Probabilmente nella scrittura cerco di dare più fiato alla creatività e alle sensazioni. Quindi, da un certo punto di vista, mi reputo un narratore del fantastico. Potremmo, in relazione al racconto che citi, parlare con un po’ d’ironia di “realismo magico calabrese”. A me piace moltissimo ascoltare le persone. Penso sia la parte più bella del lavoro di documentarista e spesso i racconti popolari e tramandati da anziani sono zeppi di elementi magici e fantastici, perlopiù divertenti e totalmente surreali rispetto all’immaginario gotico anglosassone che abbiamo come riferimento culturale di ciò che consideriamo appunto “fantastico”.

‘Ndrangheta e camorra prendono vita nella narrazione come maschere: raccontate quasi sempre dal di dentro, spietate ma connotate con tratti di assurdo.

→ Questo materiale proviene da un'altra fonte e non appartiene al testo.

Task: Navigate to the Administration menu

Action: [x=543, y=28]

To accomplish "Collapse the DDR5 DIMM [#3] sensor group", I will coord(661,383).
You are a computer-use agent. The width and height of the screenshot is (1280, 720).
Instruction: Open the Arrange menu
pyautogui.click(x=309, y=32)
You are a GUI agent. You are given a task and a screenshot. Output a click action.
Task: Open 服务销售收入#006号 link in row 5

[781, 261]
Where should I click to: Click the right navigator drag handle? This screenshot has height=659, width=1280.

Quali sono i modelli letterari di Claudio Metallo per quanto riguarda la letteratura criminale?

Come punto di partenza, se devo identificare una scintilla che mi ha ispirato questo tipo di rappresentazione, questa è un film di Fernando di Leo, I padroni della città. In un dialogo tra Al Cliver, Harry Baer e Vittorio Caprioli, i due protagonisti cercano di truffare L’Americano, uno spietato e potentissimo criminale. Caprioli, nel ruolo del vecchio borseggiatore in pensione, mette in guardia i due giovani, dicendo loro che corrono un rischio enorme nel cercare di raggirarlo. Al Cliver, con tutta calma, risponde che un uomo è sempre più fesso di come lo si immagini. Questa visione mi ha aperto un mondo per quanto riguarda la rappresentazione del criminale. Leggendo la cronaca giudiziaria o i fascicoli processuali, spesso ci si rende conto che il malavitoso alle volte è tutto fuorché astuto.
Secondo me, cercare di sminuire la figura del mafioso, di privarla di quell’alone di mito, ha un’utilità sociale indubbia anche in virtù del fatto che molta televisione, molto cinema e anche molta letteratura puntano a fare del boss un personaggio leggendario. Inoltre, specie in Italia, la criminalità organizzata è “un coperchio per un sacco di pentole”. Spesso, dietro ai fenomeni mafiosi, c’è un intero sistema politico ed economico che fornisce alla mafia gli input d’azione e di cui ‘ndrangheta o la camorra non sono altro che la manovalanza bieca, mossa solo dall’avidità di denaro.